Photo by Jake Dobkin
Another day, another ridiculous performance art piece brought to our attention by the New York Times. Today, we're introduced to Tania Bruguera, a Guggenheim-fellowed artist who has taken it upon herself to spend a year living like an illegal immigrant in Queens, setting up shop in a cramped apartment in Corona where her real-life illegal immigrant roommates "just don't get it."
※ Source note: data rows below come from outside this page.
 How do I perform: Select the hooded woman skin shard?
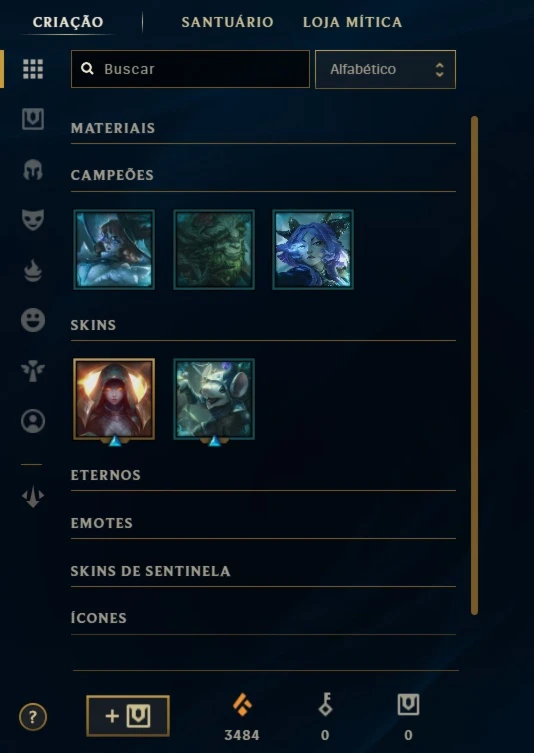click(x=114, y=399)
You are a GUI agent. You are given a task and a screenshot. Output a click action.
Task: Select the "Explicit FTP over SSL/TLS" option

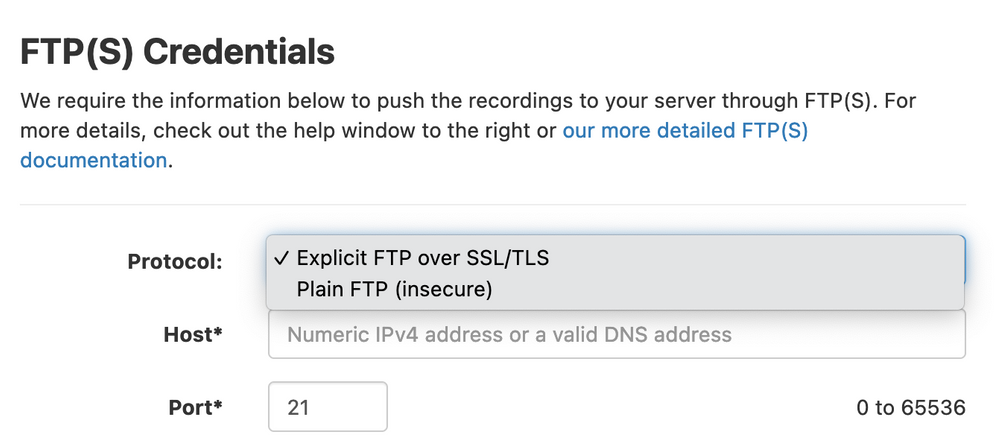pos(422,258)
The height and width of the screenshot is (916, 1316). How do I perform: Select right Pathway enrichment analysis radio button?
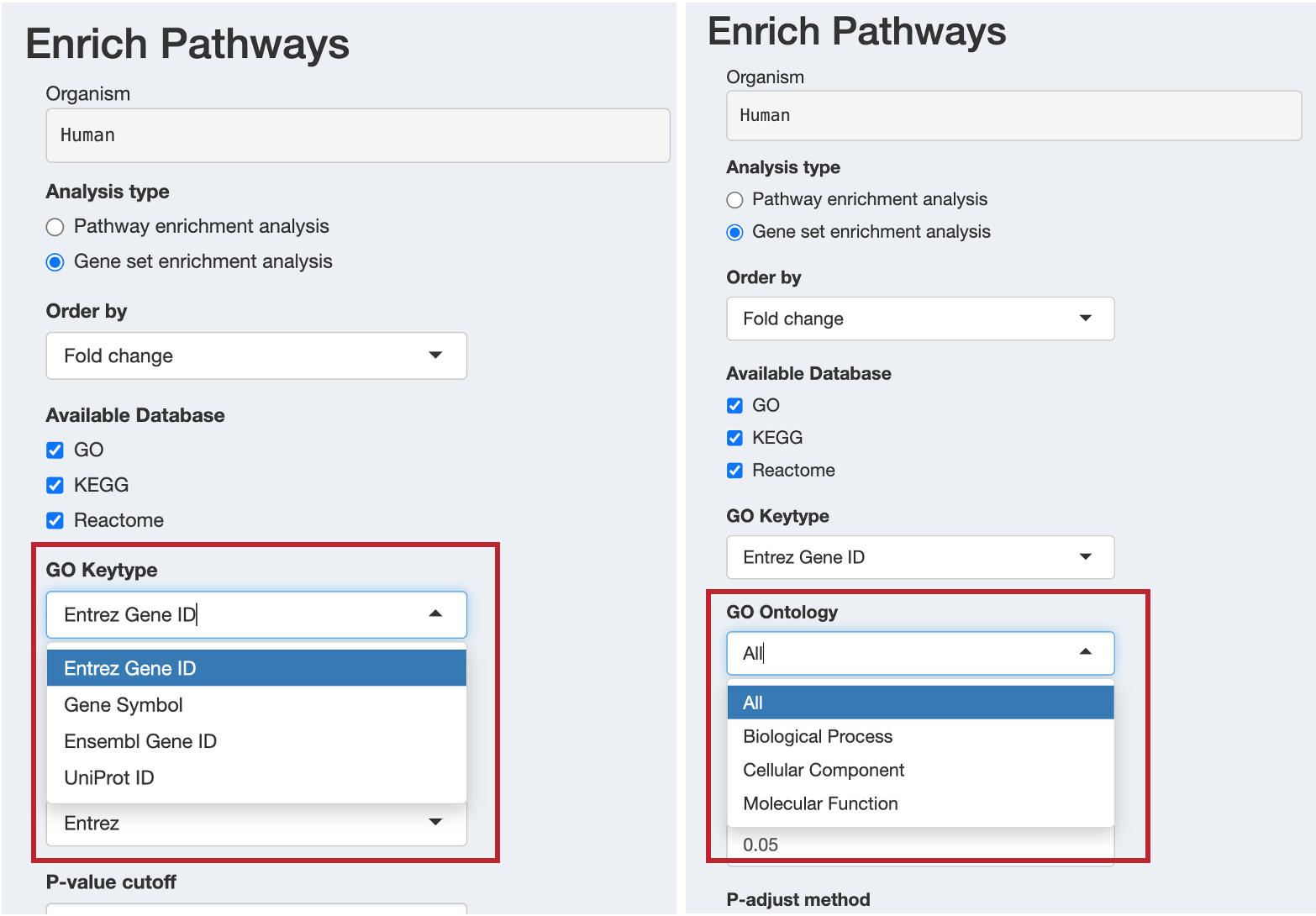pos(735,200)
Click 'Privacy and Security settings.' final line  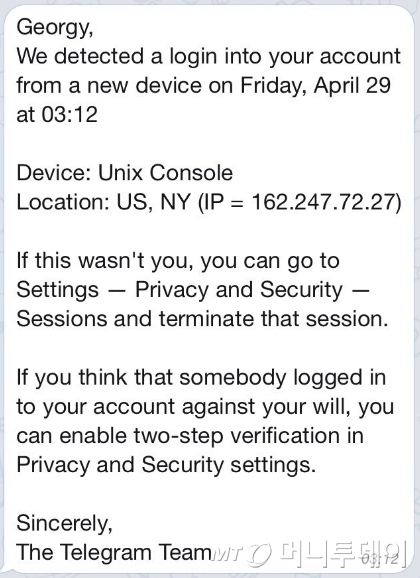coord(166,465)

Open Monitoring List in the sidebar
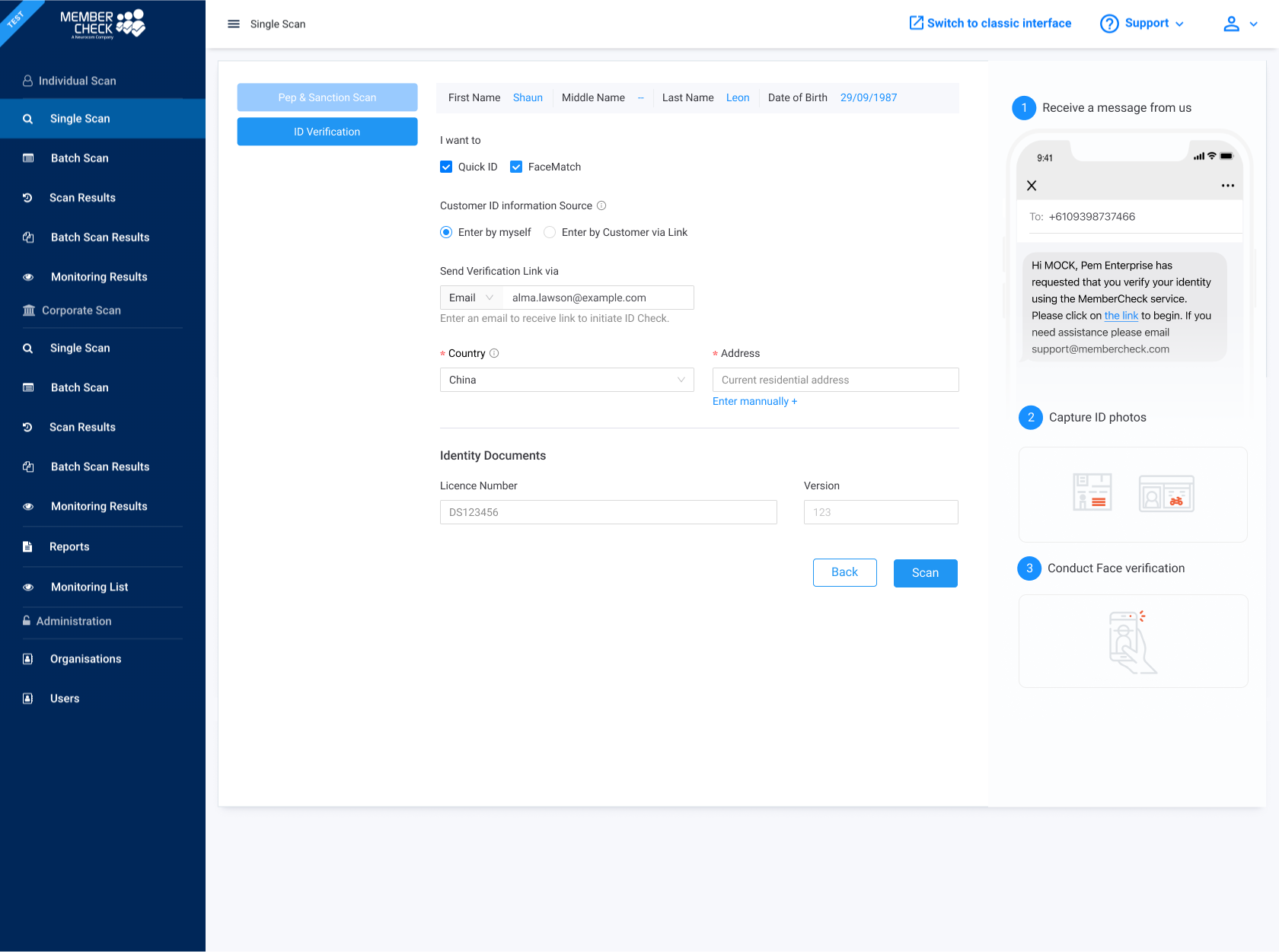[x=89, y=587]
Bruguera, whose previous stunts include eating dirt and serving trayfuls of cocaine to gallery guests, says she "wanted to have the anxiety" of being poor and isolated, so she cut off her assistants in Cuba and France and vowed to live in abject poverty for a whole year. Then she received a $85,000 grant from the nonprofit Creative Time and the Queens Museum of Art to set up an advocacy group/art project called Immigrant Movement International, operating out of a former beauty supply store. Bruguera has been shocked at the requests she gets from the immigrants who do find her services: “They don’t want any art at all,” she said. "They want very concrete and mundane things," like English classes, jobs, and legal help. Imagine that!
We're not opposed to immigrant advocacy groups that actually provide tangible, practical services (like this one or this one). But Bruguera's stunt calls to mind another frivolous couchsurfing-centric performance art stunt that the Times wrote up a few weeks back, and it's sort of destroying our faith in art. What ever happened to the glory days of that giant yellow bear?